Probing the Intra-Component Correlations within Fisher Vector for Material Classification
This work addresses a specific bottleneck in image representation for material classification, offering an incremental improvement over the standard Fisher vector method.
The paper tackled the problem that Fisher vector (FV) assumes local descriptors are decorrelated within clusters, which often does not hold in practice, by proposing a Completed Fisher vector (CFV) that encodes both variances and correlations. The result showed that CFV outperforms FV under all parameter settings, is robust to changes in component numbers, and works well with small vocabularies on two challenging material categorization datasets.

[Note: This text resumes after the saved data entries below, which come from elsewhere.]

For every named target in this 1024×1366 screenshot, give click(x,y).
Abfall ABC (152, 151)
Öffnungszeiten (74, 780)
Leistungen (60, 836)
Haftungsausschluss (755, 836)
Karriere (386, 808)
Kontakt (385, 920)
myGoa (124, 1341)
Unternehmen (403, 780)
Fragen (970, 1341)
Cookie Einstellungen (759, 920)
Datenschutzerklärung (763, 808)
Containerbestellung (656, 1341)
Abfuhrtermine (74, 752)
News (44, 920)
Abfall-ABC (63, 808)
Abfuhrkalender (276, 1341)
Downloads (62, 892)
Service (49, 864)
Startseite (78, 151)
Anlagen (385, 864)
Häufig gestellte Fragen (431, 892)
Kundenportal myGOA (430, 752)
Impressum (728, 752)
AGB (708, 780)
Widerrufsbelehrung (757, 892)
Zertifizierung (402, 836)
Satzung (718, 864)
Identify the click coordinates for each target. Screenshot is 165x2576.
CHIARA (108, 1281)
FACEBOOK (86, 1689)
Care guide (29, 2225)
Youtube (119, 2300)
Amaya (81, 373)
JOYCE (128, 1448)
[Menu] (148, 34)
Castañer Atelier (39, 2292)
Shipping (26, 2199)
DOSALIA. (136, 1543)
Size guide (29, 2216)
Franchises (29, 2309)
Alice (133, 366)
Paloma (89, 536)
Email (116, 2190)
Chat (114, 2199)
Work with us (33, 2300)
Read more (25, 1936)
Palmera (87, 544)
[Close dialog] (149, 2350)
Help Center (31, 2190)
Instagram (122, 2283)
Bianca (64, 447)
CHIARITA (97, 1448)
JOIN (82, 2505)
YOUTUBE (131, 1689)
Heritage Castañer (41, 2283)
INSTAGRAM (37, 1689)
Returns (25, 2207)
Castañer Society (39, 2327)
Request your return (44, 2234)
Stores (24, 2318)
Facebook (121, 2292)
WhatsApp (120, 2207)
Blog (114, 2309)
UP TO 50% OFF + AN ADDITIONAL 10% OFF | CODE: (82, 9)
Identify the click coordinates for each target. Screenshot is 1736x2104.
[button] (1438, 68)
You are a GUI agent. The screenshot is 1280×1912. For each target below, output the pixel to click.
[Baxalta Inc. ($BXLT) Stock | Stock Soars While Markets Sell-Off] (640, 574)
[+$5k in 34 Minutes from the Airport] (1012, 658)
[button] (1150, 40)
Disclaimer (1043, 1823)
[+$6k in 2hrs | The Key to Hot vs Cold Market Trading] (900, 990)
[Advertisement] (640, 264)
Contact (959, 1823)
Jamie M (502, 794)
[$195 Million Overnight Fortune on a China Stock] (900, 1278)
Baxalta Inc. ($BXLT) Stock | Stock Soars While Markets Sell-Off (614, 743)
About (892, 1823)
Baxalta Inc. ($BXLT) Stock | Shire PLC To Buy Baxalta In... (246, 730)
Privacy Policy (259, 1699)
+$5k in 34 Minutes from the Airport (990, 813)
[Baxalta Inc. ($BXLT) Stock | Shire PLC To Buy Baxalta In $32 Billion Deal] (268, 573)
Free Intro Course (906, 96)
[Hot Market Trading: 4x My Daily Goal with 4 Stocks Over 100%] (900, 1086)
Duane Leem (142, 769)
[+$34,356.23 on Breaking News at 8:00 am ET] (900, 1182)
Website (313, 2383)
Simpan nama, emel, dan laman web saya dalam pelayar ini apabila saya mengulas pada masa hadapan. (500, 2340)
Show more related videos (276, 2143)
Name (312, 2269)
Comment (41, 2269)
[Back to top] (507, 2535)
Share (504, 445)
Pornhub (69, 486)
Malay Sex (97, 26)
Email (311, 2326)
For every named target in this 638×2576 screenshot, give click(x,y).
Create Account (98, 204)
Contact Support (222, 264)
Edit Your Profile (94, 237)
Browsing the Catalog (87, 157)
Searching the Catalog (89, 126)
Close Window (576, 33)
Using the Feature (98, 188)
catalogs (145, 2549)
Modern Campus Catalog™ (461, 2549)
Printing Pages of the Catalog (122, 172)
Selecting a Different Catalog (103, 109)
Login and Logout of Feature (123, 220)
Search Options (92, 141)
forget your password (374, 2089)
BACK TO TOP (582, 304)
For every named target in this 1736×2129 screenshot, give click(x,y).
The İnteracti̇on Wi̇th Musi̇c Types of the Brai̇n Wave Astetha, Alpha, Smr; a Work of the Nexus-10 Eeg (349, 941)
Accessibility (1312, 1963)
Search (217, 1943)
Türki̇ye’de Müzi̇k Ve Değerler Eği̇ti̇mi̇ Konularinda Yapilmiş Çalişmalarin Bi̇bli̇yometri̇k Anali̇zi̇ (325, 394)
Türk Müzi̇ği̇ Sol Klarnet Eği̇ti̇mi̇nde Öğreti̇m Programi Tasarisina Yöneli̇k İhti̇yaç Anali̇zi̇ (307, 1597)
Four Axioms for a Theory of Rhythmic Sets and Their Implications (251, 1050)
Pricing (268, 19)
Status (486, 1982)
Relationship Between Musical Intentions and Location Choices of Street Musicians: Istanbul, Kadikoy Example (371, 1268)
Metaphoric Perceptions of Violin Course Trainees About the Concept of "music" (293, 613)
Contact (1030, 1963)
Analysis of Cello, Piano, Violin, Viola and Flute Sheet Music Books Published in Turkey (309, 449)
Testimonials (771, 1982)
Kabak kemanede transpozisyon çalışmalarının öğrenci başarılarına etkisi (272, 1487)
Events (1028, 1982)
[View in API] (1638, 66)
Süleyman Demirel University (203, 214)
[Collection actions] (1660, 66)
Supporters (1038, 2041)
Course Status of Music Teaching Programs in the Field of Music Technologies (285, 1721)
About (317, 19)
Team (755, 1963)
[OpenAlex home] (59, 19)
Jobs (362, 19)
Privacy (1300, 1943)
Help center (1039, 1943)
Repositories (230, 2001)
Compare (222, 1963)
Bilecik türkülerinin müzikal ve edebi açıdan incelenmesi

Fisher vector (FV) has become a popular image representation. One notable underlying assumption of the FV framework is that local descriptors are well decorrelated within each cluster so that the covariance matrix for each Gaussian can be simplified to be diagonal. Though the FV usually relies on the Principal Component Analysis (PCA) to decorrelate local features, the PCA is applied to the entire training data and hence it only diagonalizes the \textit{universal} covariance matrix, rather than those w.r.t. the local components. As a result, the local decorrelation assumption is usually not supported in practice. To relax this assumption, this paper proposes a completed model of the Fisher vector, which is termed as the Completed Fisher vector (CFV). The CFV is a more general framework of the FV, since it encodes not only the variances but also the correlations of the whitened local descriptors. The CFV thus leads to improved discriminative power. We take the task of material categorization as an example and experimentally show that: 1) the CFV outperforms the FV under all parameter settings; 2) the CFV is robust to the changes in the number of components in the mixture; 3) even with a relatively small visual vocabulary the CFV still works well on two challenging datasets.